[Start of Attachment]
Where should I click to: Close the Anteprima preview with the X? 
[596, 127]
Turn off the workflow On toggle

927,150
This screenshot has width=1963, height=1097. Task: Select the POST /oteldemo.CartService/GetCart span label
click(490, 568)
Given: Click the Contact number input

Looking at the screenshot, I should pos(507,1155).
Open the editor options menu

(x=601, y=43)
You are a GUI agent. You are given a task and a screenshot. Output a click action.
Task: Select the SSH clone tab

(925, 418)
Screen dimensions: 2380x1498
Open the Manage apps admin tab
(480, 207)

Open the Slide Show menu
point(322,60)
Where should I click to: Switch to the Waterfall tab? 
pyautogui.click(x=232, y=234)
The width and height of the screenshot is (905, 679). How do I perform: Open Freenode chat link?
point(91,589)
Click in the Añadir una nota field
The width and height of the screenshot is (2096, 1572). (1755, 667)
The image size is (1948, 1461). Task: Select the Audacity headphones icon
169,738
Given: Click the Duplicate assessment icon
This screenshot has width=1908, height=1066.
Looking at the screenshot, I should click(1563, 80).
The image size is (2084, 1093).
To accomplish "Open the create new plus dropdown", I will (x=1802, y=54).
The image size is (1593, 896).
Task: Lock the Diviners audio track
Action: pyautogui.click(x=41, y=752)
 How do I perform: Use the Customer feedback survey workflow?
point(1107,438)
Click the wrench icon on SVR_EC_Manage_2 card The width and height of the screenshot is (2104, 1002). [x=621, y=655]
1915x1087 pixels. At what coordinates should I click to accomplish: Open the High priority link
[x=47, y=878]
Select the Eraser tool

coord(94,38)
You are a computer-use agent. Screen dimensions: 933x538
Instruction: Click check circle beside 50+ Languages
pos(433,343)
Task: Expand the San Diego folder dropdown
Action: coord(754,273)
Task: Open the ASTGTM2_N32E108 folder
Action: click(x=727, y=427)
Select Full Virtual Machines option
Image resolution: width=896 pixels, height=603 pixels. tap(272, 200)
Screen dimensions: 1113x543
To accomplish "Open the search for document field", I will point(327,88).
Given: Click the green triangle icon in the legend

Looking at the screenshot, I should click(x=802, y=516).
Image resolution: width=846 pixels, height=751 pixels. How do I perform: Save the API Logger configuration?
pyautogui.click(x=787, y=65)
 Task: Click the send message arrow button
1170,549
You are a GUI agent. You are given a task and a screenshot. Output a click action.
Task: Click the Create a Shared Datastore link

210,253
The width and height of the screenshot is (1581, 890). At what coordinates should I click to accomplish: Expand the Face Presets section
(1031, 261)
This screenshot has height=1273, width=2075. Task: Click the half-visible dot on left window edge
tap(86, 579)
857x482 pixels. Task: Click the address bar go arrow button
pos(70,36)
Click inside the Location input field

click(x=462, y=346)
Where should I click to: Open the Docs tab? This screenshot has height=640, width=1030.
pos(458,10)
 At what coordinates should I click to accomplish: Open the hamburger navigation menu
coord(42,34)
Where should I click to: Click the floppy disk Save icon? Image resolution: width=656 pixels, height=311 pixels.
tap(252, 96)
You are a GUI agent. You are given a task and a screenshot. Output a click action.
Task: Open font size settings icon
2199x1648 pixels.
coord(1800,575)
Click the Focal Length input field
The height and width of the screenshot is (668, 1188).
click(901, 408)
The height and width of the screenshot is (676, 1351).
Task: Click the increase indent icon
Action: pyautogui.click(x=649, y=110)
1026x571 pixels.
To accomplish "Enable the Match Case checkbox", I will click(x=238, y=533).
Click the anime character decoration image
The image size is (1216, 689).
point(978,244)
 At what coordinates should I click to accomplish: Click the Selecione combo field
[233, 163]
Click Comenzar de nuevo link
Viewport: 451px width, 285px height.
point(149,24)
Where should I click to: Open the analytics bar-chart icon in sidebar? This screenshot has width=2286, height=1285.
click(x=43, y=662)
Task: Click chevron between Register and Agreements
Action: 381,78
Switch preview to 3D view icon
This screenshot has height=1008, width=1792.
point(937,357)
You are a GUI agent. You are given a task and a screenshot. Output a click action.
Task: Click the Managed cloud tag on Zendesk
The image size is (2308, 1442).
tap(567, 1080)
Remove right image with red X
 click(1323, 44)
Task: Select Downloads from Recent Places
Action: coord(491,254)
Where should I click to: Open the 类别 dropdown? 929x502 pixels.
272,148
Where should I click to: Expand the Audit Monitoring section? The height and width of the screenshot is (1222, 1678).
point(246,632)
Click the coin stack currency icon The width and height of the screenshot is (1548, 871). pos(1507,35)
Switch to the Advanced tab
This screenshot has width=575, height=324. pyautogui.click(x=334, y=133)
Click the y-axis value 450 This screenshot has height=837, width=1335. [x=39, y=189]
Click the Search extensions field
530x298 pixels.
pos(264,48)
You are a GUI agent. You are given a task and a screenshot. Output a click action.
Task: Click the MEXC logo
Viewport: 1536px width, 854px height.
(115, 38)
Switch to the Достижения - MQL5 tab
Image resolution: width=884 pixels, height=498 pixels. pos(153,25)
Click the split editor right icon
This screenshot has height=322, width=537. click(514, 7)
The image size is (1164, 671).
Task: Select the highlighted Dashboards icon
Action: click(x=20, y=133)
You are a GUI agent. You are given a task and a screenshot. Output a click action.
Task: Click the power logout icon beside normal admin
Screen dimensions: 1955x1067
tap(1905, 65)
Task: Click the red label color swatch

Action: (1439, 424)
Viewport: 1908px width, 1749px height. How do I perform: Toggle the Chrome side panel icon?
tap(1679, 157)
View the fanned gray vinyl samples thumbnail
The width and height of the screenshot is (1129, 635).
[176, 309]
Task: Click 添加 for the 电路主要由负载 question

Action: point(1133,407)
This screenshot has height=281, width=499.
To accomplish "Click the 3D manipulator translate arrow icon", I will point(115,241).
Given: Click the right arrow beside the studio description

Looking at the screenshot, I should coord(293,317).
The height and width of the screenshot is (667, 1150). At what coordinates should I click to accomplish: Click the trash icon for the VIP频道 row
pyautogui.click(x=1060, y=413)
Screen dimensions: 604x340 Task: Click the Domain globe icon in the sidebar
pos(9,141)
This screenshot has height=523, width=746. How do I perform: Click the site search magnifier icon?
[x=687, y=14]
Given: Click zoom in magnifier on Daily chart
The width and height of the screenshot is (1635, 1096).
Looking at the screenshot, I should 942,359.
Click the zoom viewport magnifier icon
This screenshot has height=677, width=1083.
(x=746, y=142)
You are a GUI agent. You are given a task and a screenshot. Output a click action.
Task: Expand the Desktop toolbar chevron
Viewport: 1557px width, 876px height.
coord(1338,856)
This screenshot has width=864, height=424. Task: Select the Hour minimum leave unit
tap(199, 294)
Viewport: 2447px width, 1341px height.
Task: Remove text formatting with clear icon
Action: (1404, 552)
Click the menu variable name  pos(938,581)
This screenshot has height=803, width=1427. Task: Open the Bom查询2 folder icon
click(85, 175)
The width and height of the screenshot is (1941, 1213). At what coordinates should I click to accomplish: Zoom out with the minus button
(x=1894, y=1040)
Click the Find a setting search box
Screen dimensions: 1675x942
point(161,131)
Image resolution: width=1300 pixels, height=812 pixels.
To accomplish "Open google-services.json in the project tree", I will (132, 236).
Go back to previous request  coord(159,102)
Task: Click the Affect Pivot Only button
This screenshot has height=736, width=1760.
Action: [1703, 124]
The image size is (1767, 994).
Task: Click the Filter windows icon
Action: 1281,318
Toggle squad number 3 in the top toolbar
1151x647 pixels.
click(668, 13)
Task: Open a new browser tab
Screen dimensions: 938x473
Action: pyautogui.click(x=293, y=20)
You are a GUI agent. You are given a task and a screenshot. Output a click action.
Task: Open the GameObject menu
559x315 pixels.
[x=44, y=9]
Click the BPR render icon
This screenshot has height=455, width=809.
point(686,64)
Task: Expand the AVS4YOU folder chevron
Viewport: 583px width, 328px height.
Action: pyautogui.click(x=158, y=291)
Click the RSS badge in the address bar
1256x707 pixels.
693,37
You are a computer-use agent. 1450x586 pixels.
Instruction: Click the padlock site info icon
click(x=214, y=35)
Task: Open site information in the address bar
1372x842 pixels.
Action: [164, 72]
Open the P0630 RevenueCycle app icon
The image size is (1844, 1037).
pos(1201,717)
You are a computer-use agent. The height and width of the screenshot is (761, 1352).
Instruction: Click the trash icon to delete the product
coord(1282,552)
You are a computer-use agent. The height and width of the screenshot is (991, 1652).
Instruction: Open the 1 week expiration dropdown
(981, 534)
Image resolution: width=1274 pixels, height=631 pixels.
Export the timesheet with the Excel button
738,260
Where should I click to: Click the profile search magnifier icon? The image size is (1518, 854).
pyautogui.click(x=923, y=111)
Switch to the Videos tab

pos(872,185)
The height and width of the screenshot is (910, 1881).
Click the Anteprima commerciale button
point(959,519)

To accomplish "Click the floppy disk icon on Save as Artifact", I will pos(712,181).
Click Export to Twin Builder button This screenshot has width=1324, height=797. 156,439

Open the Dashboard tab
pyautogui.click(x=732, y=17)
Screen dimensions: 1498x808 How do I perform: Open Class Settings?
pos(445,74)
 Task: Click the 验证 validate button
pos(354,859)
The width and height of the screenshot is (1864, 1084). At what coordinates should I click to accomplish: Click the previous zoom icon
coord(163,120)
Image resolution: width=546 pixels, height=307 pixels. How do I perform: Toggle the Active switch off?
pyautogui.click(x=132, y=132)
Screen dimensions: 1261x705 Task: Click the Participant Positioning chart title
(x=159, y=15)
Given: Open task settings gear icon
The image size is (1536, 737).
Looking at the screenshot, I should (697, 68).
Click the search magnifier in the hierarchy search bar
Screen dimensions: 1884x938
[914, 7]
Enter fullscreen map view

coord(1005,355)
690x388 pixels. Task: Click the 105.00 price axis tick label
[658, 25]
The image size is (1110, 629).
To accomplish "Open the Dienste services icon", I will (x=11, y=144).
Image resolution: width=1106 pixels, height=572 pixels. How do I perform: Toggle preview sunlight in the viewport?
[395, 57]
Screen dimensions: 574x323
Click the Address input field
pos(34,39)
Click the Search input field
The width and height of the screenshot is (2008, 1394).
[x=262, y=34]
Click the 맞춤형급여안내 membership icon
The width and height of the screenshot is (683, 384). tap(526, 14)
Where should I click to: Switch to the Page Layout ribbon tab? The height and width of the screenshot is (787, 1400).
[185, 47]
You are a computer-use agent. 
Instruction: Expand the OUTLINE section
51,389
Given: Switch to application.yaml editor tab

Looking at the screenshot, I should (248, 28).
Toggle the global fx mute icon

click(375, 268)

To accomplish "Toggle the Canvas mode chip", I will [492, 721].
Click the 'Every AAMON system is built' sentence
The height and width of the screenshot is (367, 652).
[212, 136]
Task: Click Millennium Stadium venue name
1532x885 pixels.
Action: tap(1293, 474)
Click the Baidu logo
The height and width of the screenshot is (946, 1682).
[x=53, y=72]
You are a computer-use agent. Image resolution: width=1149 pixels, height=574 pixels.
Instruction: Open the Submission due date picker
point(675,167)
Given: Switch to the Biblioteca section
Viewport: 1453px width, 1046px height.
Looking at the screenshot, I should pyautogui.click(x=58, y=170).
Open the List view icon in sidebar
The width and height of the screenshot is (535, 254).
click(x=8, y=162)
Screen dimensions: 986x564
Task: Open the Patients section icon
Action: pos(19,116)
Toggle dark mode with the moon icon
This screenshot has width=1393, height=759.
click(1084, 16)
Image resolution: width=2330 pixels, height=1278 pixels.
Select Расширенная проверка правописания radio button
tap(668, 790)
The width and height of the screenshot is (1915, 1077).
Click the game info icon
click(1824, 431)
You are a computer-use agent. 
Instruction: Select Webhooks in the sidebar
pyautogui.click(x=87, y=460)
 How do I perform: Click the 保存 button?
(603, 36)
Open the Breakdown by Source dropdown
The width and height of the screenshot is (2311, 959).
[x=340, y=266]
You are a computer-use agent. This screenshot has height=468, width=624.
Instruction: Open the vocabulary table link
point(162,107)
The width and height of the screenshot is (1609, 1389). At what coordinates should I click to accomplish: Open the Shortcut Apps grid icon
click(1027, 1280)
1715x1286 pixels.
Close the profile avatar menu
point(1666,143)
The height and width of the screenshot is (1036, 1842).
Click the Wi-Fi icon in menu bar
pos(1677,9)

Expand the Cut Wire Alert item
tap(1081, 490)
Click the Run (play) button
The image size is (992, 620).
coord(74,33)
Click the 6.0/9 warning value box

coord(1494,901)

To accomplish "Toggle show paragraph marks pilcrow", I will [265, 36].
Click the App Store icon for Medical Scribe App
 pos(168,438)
[End of Attachment]
WHAT THE EXERCISE ASKS:
In the listing above, how many lines hold the word "services"? Give the number and nothing more.

OUTPUT:
2